Dynamic temperature control: the coolest textile trend so far
Temperature can make or break the comfort of outgoing consumers. No matter the quality of your fabrics; people like to work out and we all get to deal with large temperature differences, sweat and sticky clothes. Now, as a textile manufacturer, you can’t reduce the sweat that’s released through the skin of your customers. What you can do, is read into something called dynamic temperature control. It might just be what your customers need to face the heat and stay comfortable while doing, well, pretty much everything.
Temperature: a hot topic
“So people get sweaty during their workouts or run for the bus. What’s new?” you might ask. It’s a good question, with a simple answer: customers are more critical than ever. While sports are getting more popular and integrated in everyday life, customers are also more focused on comfort. This makes them search for extra functions in clothing to help them stay dry and ventilated throughout the day. Second, climate change is real, and people all around the world start noticing larger temperature differences with every new season. As a result, the cooling fabrics market is rapidly growing. In 2016, it was valued at 1.25 billion dollars and it’s forecasted to grow at a CAGR of around 11% between 2017 and 2025. Those are big numbers!

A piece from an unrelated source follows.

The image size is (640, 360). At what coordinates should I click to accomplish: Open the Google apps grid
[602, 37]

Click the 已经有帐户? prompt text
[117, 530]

Which problem are we solving?
Let’s start off with a little biology. When people get active (or stressed out, or both), the human body has several tricks to get rid of the excess heat. First, it turns chemical energy into mechanical energy. This partially transfers into heat. Second, the body stimulates the production of sweat, that’s released through the skin. It’s the evaporation of sweat which helps us to cool down evaporation. Evaporation requires heat from the skin to evaporate, which leads the skin to feel cool. However, sweat also causes discomfort. Clothes get wet and stick to the skin. This gets worse when the sweat and heat have nowhere to go because of hydrophilic materials. When you put it like this, it’s obvious that textile manufacturers actually hold the key to a more comfortable work-out and maybe even a more comfortable life in general.
What needs to be done?
In your attempt to make temperature differences more bearable to your customers, a simple change of fabric is not the way to go. Whereas polyester keeps all the sweat imprisoned at the inside of the clothes, cotton has a tendency of getting wet and heavy. Neither of these situations is ideal. The solution lies in producing lightweight and breathable fabrics that have the ability to wick moisture away. Moisture wicking transfers moisture through hydrophilic material, so that it can be pulled out or up. This solves the hydrophilic issue and a has a cooling effect on the body surface.

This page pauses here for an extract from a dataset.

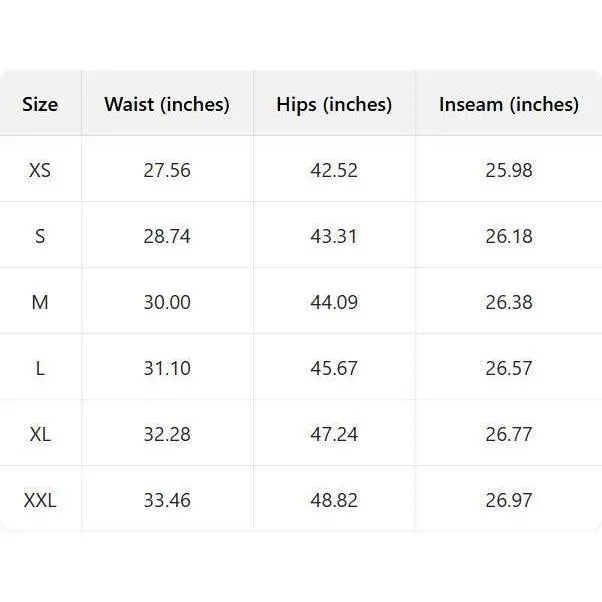
Task: Click the Hips (inches) column header
Action: 334,104
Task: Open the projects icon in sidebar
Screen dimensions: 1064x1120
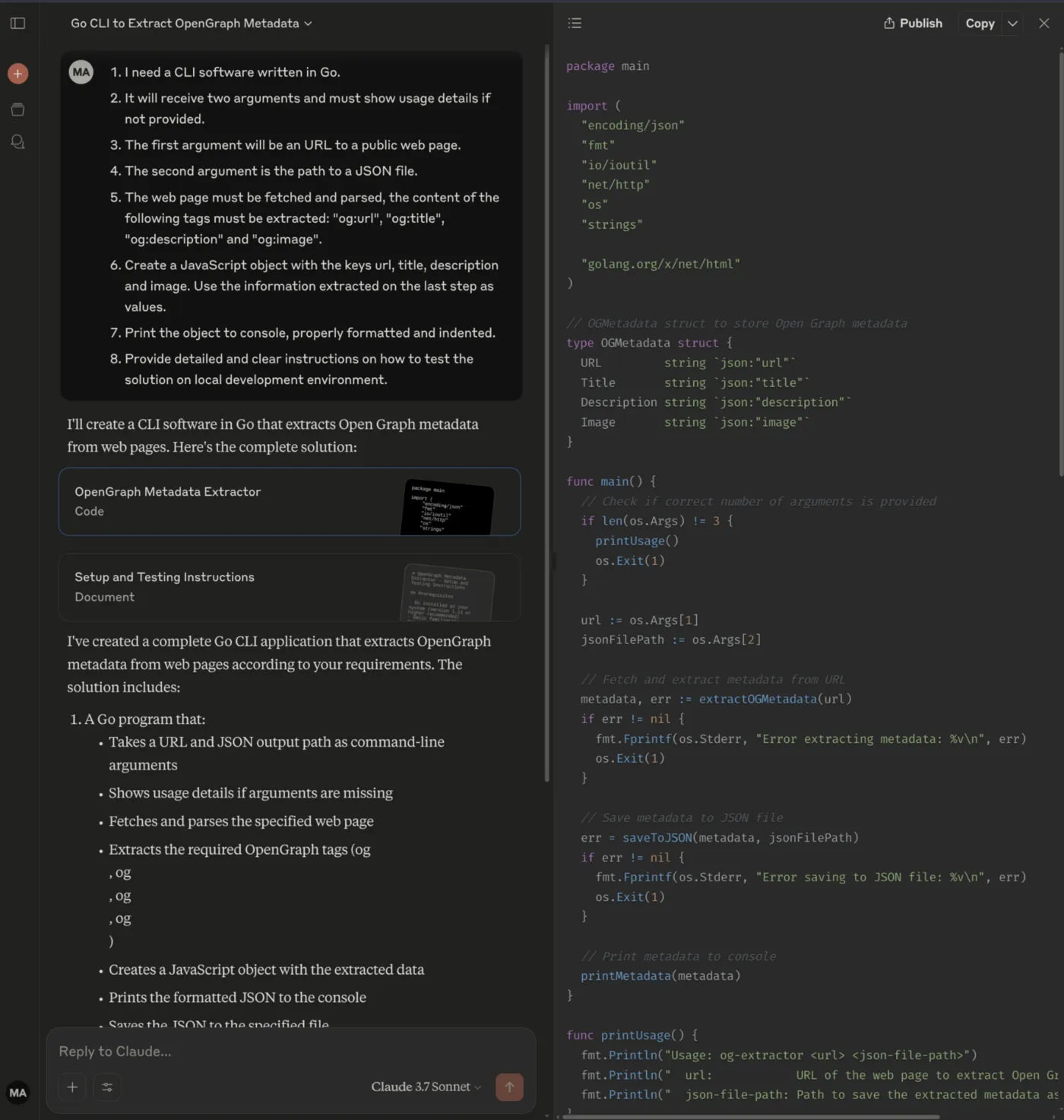Action: point(17,109)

Dynamic temperature control through micelles
There’s a second condition your products should comply with. Your customers might get hot, but they won’t be all day long. This is why you should implement a technology that activates cooling features only when needed. We call this dynamic temperature control, a promising development in the world of textiles. Often, manufacturers use static temperature control to maintain a static level of breathability and cooling. This method doesn’t adapt the level of insulation according to changes in environmental conditions or the body’s microclimate. This can lead to a cooling effect that’s way too strong, or to no effect at all. A great way to make your cooling features dynamic, is to use the micelle technology. Micelles are little cells that activate when they get into contact with body heat and moisture, which activates the cooling ingredients they hold. Micelles dehydrate when left in the closet, which makes them highly durable.

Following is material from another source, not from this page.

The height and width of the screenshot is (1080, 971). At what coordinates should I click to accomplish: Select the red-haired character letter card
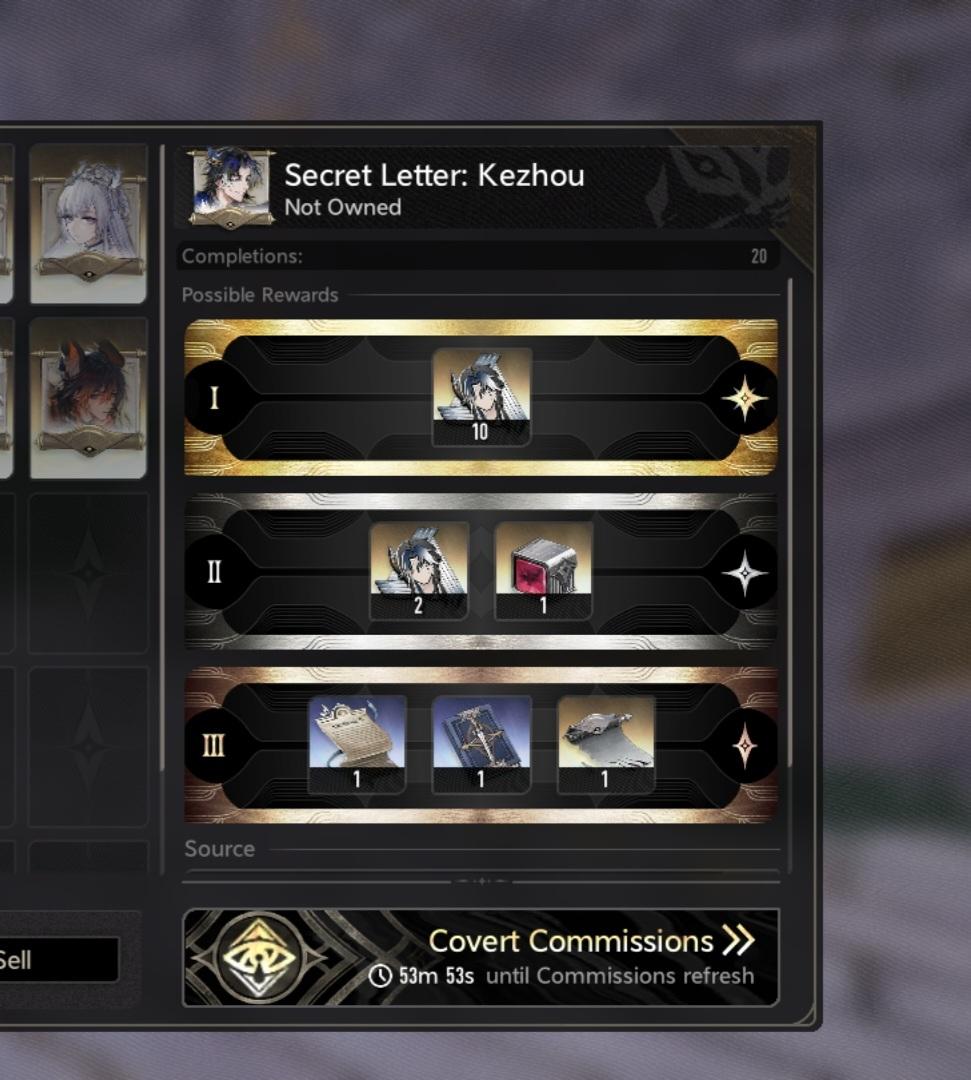pos(88,397)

In the previous paragraphs, we talked about sportswear in particular. This is logical, as people in sportswear deal with temperature differences all the time. Sports brands have already anticipated the call for so-called smart textiles by offering breathable clothing that helps athletes stay dry while cooling down their body temperature. Still, there are plenty of other options. Take mattress ticking, for example. One of our customers uses dynamic temperature control in a product line which contains mattresses that cool down the body of the owner, maximising sleep quality. If you think about it this way, you can join the dynamic temperature control trend with every piece of textile you like. Think about furniture pads, car upholstery, leisure wear, medical wear and yoga wear. The sky’s the limit!